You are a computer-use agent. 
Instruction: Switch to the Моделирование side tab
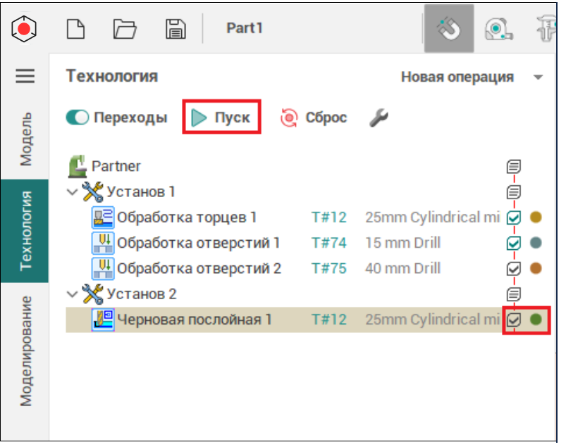pos(25,351)
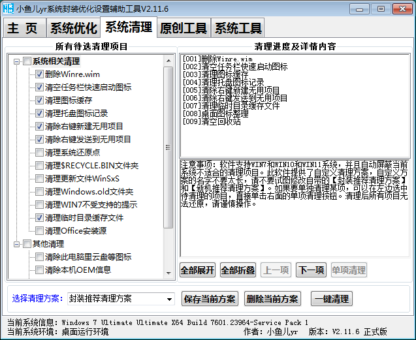Click the app icon in the title bar
The height and width of the screenshot is (340, 416).
[8, 7]
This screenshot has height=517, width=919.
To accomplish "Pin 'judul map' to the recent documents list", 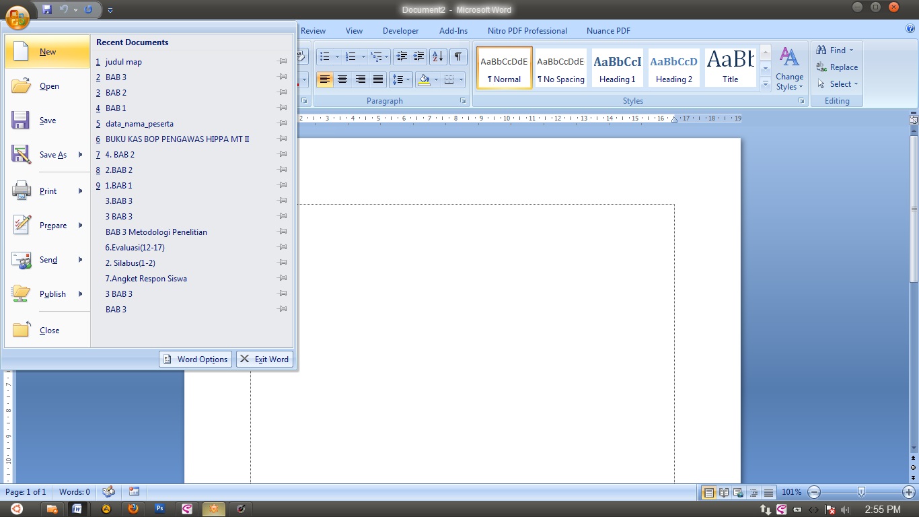I will [x=283, y=61].
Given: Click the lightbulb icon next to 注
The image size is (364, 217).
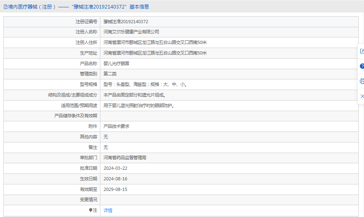Looking at the screenshot, I should tap(91, 210).
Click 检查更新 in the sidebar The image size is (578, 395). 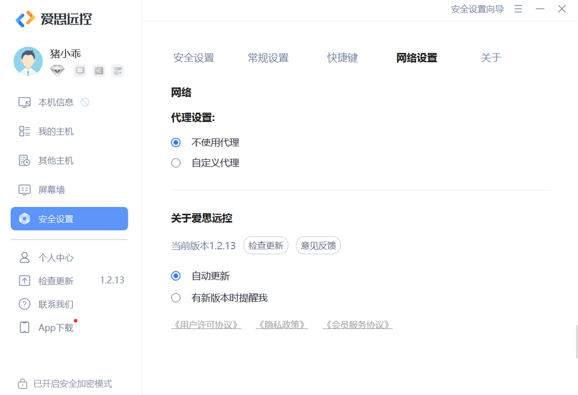tap(55, 281)
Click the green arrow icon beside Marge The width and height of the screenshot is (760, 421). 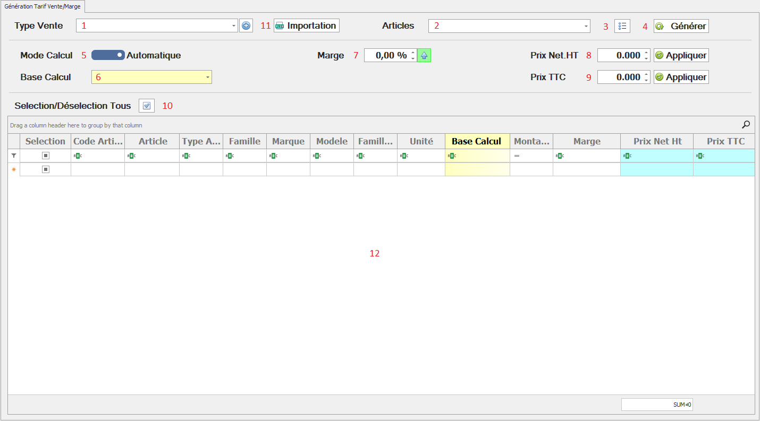pos(424,55)
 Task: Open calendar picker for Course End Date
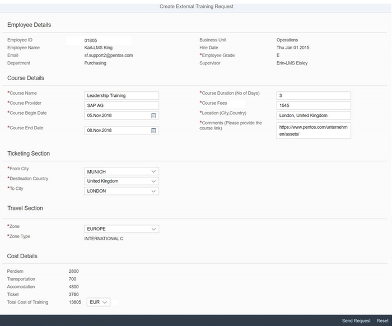pos(153,131)
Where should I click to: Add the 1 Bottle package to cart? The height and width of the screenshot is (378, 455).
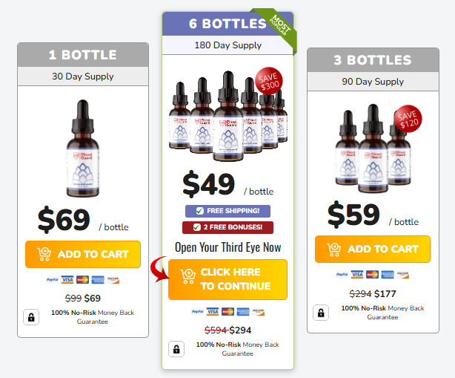[83, 254]
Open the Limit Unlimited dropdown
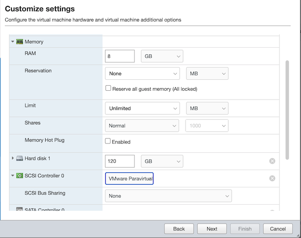301x238 pixels. click(x=142, y=108)
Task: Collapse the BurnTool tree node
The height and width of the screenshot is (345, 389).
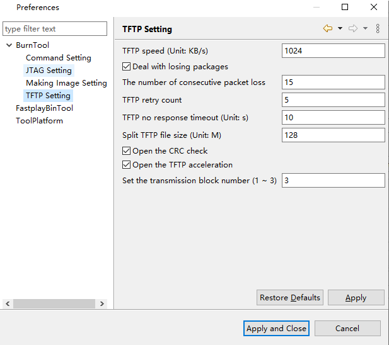Action: [9, 45]
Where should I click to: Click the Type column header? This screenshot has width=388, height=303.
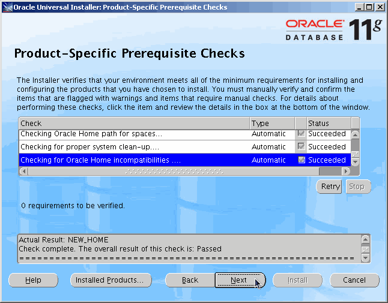click(x=271, y=123)
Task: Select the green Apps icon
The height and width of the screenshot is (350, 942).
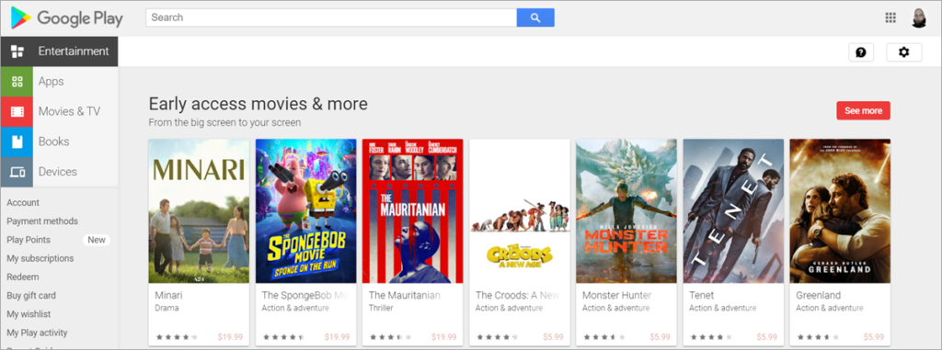Action: [x=17, y=82]
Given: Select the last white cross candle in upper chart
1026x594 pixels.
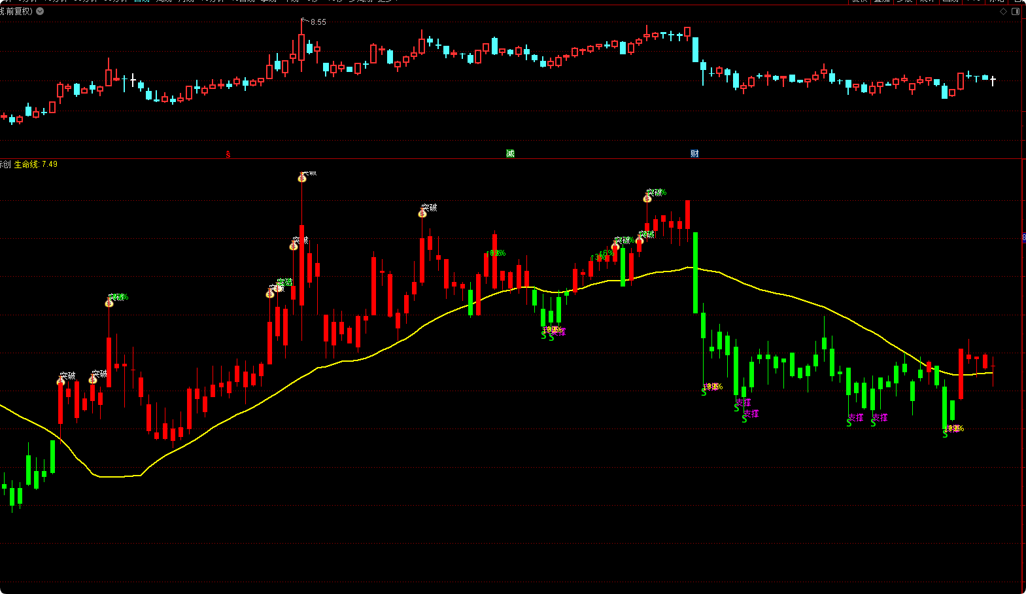Looking at the screenshot, I should point(993,80).
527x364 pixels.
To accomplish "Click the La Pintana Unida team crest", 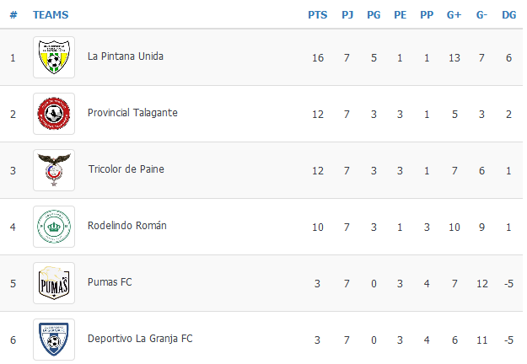I will [x=54, y=57].
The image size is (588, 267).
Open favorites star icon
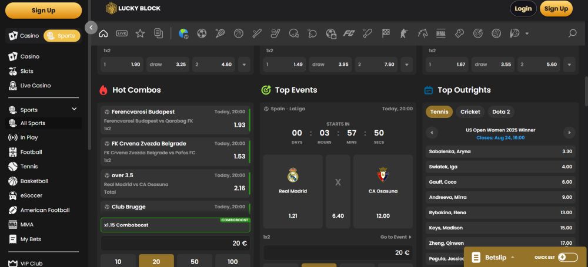coord(140,33)
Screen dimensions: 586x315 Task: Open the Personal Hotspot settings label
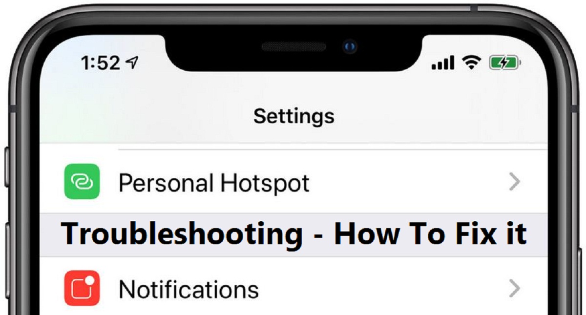tap(214, 184)
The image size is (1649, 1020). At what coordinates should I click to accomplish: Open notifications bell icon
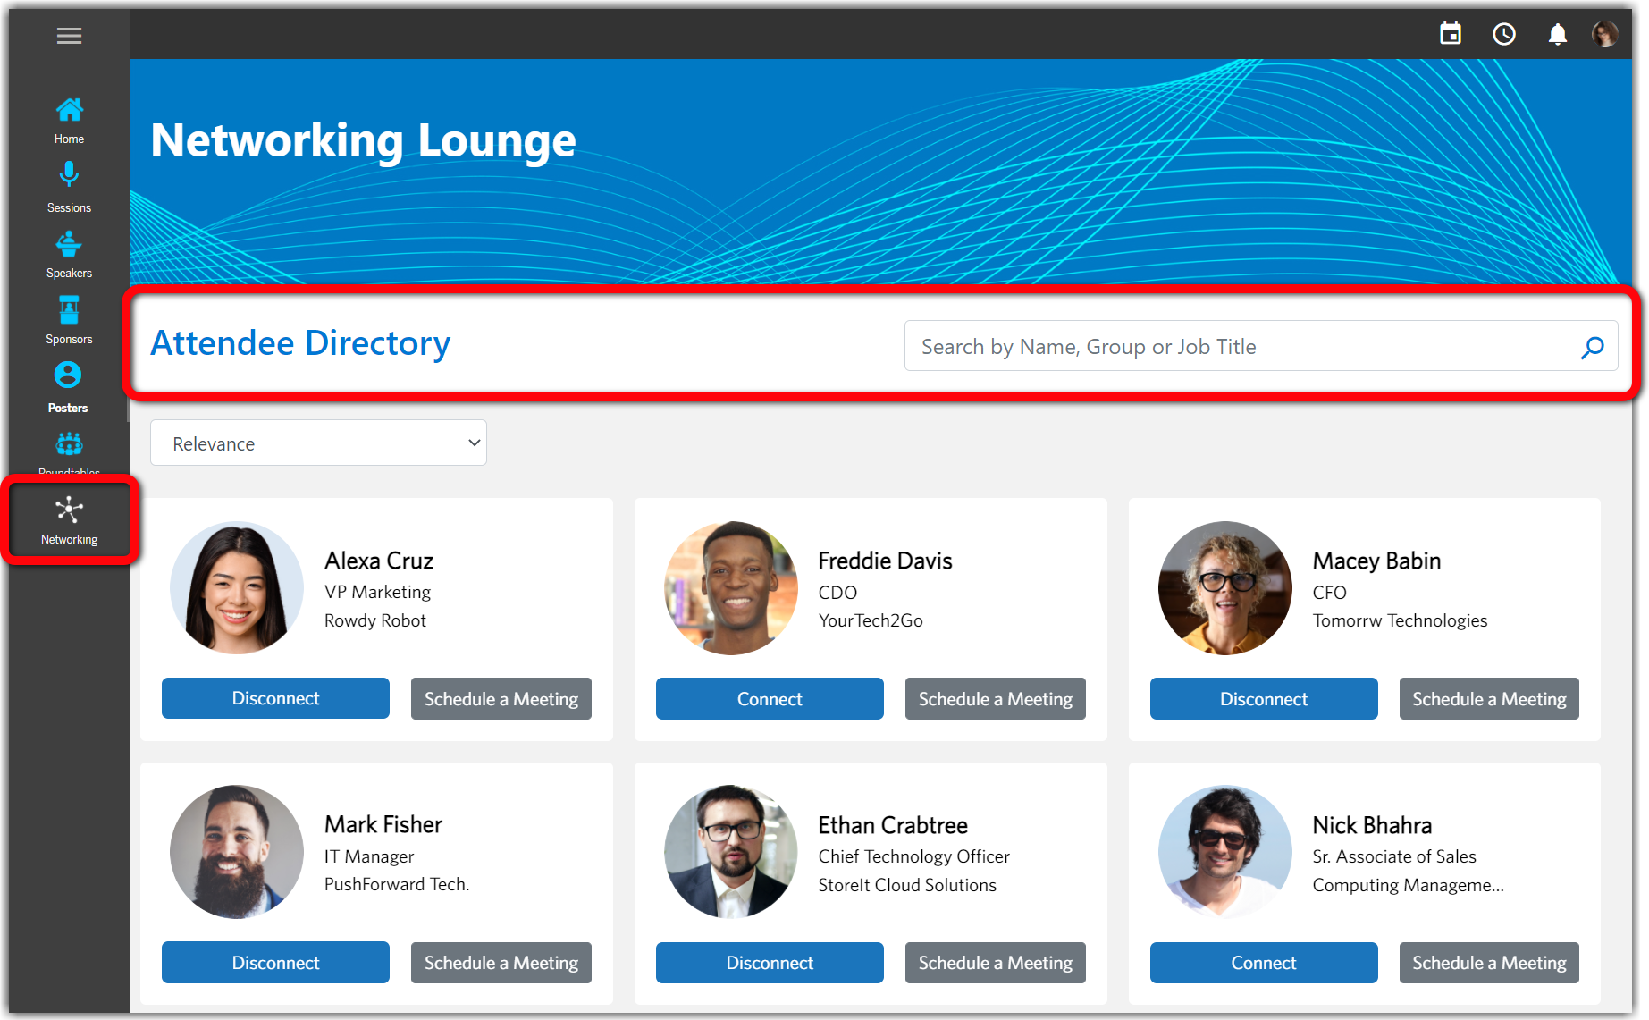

Assignment: For each line in the material above that contains the string "Select", make a copy.

Problem solution:
Task: Select the green Apps icon
Given: Select the last white cross candle in upper chart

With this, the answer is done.